A, constructs expressing FLAG-CKIP-1, FLAG-CKIP-1 R155E,R157E, or empty vector were subjected to in vitro transcription and translation and GST pull-down assays as described under “Materials and Methods.” Radiolabeled proteins bound to the GST fusion proteins were visualized using a PhosphorImager (top panel). The positions of FLAG-CKIP-1 and CKIP-1 are indicated. Data were analyzed using ImageQuaNT software and expressed as the percentage of bound radiolabeled product for two independent experiments (lower panel). B, U2-OS cells were co-transfected with GFP-CKIP-1 along with FLAG-CKIP-1, FLAG-CKIP-1 R155E,R157E, or empty vector as indicated. Cell extracts were immunoblotted with anti-GFP antibodies to demonstrate equivalent expression (left panel). Lysates were then subjected to immunoprecipitations with anti-FLAG M2 antibodies and immunoblotting with anti-GFP antibodies.

A, anti-FLAG M2 immunofluorescence of DC1.4 and DC3.20 cells grown in the presence or absence of tetracycline. B, DC1.4 and DC3.20 cells were grown in the presence or absence of tetracycline for 24 h to induce expression of wild-type FLAG-CKIP-1 or FLAG-CKIP-1 R155E,R157E. Total cell lysate (40 μg) was immunoblotted with anti-FLAG M2 antibodies (top panel). To ensure equal loading, the membrane was stripped and reprobed with anti-β-tubulin (lower panel). C, DC1.4 and DC3.20 cells were grown in the presence or absence of tetracycline and microscopic images were captured after 24-h induction. D, perimeters of DC1.4 and DC3.20 cells were measured and quantitated using Northern Elite software. Results shown represent the average of ~100 cells in 6 fields ± S.D.
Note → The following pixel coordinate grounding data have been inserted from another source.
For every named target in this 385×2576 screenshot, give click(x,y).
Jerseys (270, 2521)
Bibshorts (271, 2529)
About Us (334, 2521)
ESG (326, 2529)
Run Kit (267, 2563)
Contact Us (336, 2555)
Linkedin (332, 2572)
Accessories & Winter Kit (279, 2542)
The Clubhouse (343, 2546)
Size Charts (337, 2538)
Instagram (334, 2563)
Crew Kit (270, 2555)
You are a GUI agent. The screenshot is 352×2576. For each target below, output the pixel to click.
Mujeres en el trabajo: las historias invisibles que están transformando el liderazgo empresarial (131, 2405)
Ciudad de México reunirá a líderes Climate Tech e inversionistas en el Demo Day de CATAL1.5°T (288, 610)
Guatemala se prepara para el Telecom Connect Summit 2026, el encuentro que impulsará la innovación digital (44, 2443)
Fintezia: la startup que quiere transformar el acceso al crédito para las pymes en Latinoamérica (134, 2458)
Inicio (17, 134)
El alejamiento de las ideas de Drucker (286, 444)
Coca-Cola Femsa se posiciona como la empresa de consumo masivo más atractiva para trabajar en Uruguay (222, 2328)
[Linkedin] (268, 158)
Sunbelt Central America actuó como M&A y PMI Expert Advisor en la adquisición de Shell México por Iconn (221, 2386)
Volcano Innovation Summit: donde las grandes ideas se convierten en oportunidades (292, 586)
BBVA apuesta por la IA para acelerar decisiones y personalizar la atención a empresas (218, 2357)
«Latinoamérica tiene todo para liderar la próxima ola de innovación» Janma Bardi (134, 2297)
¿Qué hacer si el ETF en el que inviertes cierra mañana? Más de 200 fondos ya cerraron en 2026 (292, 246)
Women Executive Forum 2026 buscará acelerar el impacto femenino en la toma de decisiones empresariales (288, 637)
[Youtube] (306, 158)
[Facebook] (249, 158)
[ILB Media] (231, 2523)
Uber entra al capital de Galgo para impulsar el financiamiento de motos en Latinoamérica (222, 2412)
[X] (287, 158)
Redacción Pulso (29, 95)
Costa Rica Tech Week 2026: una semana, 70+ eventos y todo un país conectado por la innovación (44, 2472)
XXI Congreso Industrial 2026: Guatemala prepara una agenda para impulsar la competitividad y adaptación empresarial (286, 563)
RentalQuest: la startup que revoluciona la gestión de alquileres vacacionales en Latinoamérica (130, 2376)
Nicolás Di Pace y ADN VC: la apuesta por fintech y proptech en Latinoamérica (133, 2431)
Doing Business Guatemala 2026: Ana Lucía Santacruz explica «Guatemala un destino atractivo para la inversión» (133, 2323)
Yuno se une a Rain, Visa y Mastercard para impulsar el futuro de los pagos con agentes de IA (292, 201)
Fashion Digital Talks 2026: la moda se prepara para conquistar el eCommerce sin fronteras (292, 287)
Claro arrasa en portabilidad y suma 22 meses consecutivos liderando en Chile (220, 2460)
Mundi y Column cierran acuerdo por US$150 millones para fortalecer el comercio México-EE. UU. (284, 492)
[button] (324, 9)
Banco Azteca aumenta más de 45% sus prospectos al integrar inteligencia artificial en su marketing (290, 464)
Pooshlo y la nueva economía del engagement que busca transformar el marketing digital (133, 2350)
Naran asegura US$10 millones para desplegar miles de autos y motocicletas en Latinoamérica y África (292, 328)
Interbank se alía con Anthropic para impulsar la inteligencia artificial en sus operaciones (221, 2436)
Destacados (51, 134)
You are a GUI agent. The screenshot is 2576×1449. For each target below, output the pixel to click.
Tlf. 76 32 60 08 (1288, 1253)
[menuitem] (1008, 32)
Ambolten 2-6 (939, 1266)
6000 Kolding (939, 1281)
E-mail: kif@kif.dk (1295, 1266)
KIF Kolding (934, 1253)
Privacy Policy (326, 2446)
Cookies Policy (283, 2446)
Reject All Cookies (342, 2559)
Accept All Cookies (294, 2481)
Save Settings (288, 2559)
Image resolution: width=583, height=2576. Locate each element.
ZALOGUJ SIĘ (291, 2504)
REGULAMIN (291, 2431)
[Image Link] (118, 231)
A, DC1.4 and DC3.20 cells grown in the presence of tetracycline or induced for 24 h were stained with TRITC-phalloidin. B, F-actin quantitation of DC1.4 and DC3.20 cells grown in the presence or absence of tetracycline for 24 h was performed as described under “Materials and Methods.” Data represent the average of two independent experiments each using three 10-cm plates of cells normalized for protein concentration (±S.D.). C, DC1.4 and DC3.20 cells were grown in the presence or absence of tetracycline for 18 h. Lysates prepared with radioimmune precipitation assay buffer were immunoblotted with anti-actin antibodies (left panel). To ensure equal loading, the membrane was stripped and reprobed with anti-β-tubulin (right panel).

Interactions between CKIP-1 and CP at the plasma membrane inhibit binding of CP to the barbed ends of actin filaments leading to increased actin polymerization and changes in cellular morphology (left side). CK2 has been shown to phosphorylate CPα at serine 9. The presence of CK2 increases the inhibitory effect of CKIP-1 on CP; however, this inhibition is phosphorylation-independent. In cells, CP is also inhibited by other cellular components, including PIP2 and CARMIL. Disruption of the interactions between CKIP-1 and CP rescues the ability of CP to bind to the barbed ends of actin filaments (right side). This results in basal actin polymerization and parental U2-OS cell morphology. The inset illustrates microscopic images of cells expressing wild-type CKIP-1 or CKIP-1 R155E,R157E. Actin monomers are shown as the “v” symbols. CP is shown as a monomer for simplicity. CKIP-1 is shown as a dimer, but its exact oligomeric structure is unknown.